Re: devfs persistence

From: Eduardo Horvath (eeh@turbolinux.com)
Date: Fri Apr 28 2000 - 17:57:14 EST


On Fri, 28 Apr 2000, Matthew Jacob wrote:

> > First of all Node or Port WWNs are not sufficient for this purpose. Let's
> > say you have a RAID box with two controllers. Each controllser has its
> > own WWN: WWN0 and WWN1. One of the controllers fails and needs to be
> > replaced. The new controller has a different WWN: WWN2. But it turns out
> > that the controller really wasn't bad, it just had a loose connection. So
> > it's used when a controller fails on another RAID box on the same
> > SAN. Now the original box has WWN1 and WWN2, but another box has WWN0 and
> > WWN3. The volumes are still in the original box, but now you have a new,
> > completely different set of volumes that magically appear attached to
> > WWN0.
>
> Umm, no, I can't say I entirely agree with this scenario. It's the similar to
> an ethernet card- you've moved the card with the MAC address. You have to
> delete the arp entries (if they haven't timed out) and update your bootparams
> file because the binding of platter behind the card now has a different
> address that gets to it.

Precisely.

> In the case of an FC-AL disk (no raid box), you have something like
>
> 200000ABCDEFG Node WWN, lun 0
> 210000ABCDEFG Port A WWN, lun 0
> 220000ABCDEFG Port B WWN, lun 0
>
> In the case of one putative RAID box, you have
>
> 200000ABCDEFG Node WWN, luns 0..N
> 200100ABCDEFG Port A1 WWN, luns 0..N
> 200200ABCDEFG Port B1 WWN, luns 0..N
> 210100ABCDEFG Port A2 WWN, luns 0..N
> 210200ABCDEFG Port B2 WWN, luns 0..N
>
> and so on.. (haven't we argued about this before?)

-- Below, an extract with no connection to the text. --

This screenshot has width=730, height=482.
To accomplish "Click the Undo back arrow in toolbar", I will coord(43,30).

Yes, we've argued this before. What you've described is a single
controller/4-port RAID box. That has a single, shared cache.

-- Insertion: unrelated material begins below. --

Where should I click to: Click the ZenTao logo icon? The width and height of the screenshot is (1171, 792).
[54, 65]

The more common implementation is a multiple controller RAID box where
each controller has its own cache. That would look something like this:

200000ABCDEFG Node A WWN, luns 0..N
200100ABCDEFG Port A1 WWN, luns 0..N
200200ABCDEFG Port A2 WWN, luns 0..N
200300ABCDEFG Port A3 WWN, luns 0..N
400000DEADBEE Node B WWN, luns 0..N
400100DEADBEE Port B1 WWN, luns 0..N
400200DEADBEE Port B2 WWN, luns 0..N
400300DEADBEE Port B3 WWN, luns 0..N
etc.

The current port 1/2 or A/B stuff was developed by Seagate specifically
for dual-ported disks before anyone considered the implications on more
complicated multi-port devices.

> where luns 0..N are either the actual spindles, or some virtually defined
> storage- depends on the box.

Yes.

> So, if you change the card on the RAID box (or do this just in the class 3
> service params), you've changed the identity of all the luns (wrt to WWNs).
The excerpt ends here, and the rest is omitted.